Update on my linking building efforts on a 4 year old domain since my post. Thank you all for your valuable guidance which I did follow and did pay off.
Site went from a pr3 - pr5.
- Guest posting on relevant sites was one of my main tactics.
- Reciprocal links - found it to be to much work.
- Blog Rolls - Didn't take a chance and found prices way to high. But I may consider this in the future.
- Blog comments - small focus and all done manually
- Wide range of keywords - Covered 20 keyword phrases and attached lots of noise around them.
- No bulk purchased links - Only purchased a few high quality and highly targeted links. Receiving steady traffic from those links. They were costly but delivering.
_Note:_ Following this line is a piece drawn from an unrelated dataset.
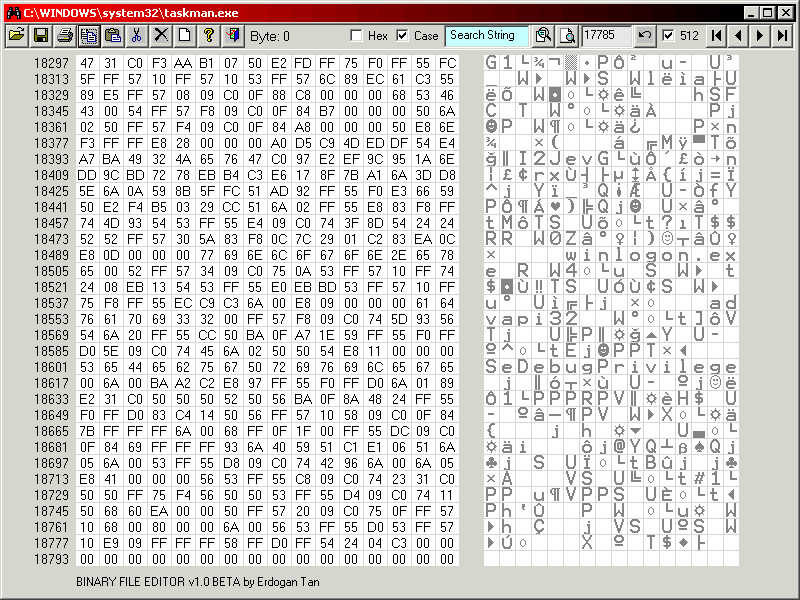The width and height of the screenshot is (800, 600).
Task: Click the Open file folder icon
Action: [16, 35]
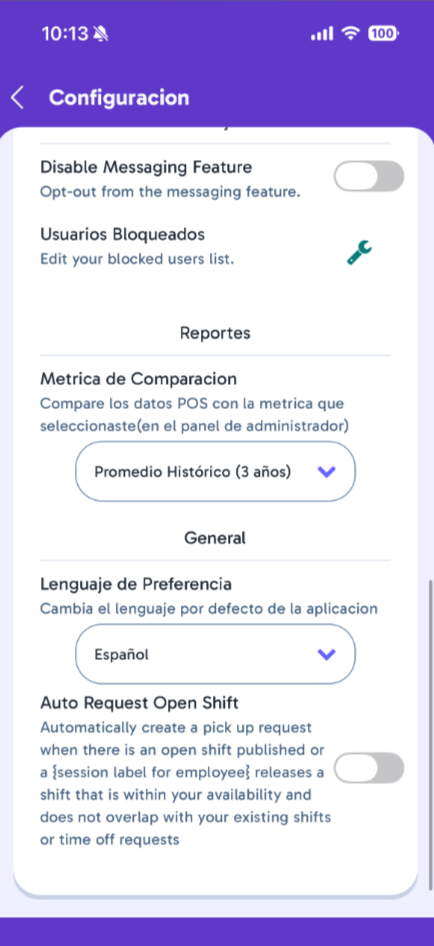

- Another huge focus was on high quality content. All unique content of value to prospective clients, along with photo galleries and text.
I guess I will keep going with the above.
Sorry, think it was a pr4 to pr5. Don't really watch pr anymore.
Congrats, glad it worked out for you.
|Reciprocal links - found it to be to much work. |
Usually I only do recips when during the course of a link-beg campaign someone with quality content and backlinks (regardless of PR) requests a link back. I don't do recip campaigns, I stopped in 2003.
|Blog Rolls - Didn't take a chance and found prices way to high. But I may consider this in the future. |
In light of recent developments, something to consider is that your linking patterns may be lumped together with the others who are on the same pages with your link. If they receive an unnatural links warning and do a reconsideration request naming names of where they paid for links, then the page you're on might get burned, along with your link.
So then are all paid links a gamble including blog rolls, sponsored links and guest posts? Plus, change your link patterns as much as possible.
The information you all provide is so valuable, saves a huge amount of time and helps to eliminate the guess work.
Many Thanks Everyone.
If you think about it, the only links that are natural are those not asked for and anything else is not natural because you are doing it to rank higher. Think of your link building plan as marketing rather than building links to rank higher. For example, if you post articles in niche article directories, do so to get people hooked to your site and not for the purpose of a cheap link back to your site that invariably people do (in the resource box). This way you will eliminate lot of the bad practices in linkbuidling campaigns. Most importantly, though, write content that you yourself wouldn't mind linking to if it appeared on someone else's site. In other words, top notch content.
zakamichi (4455584) you nailed it on the head here.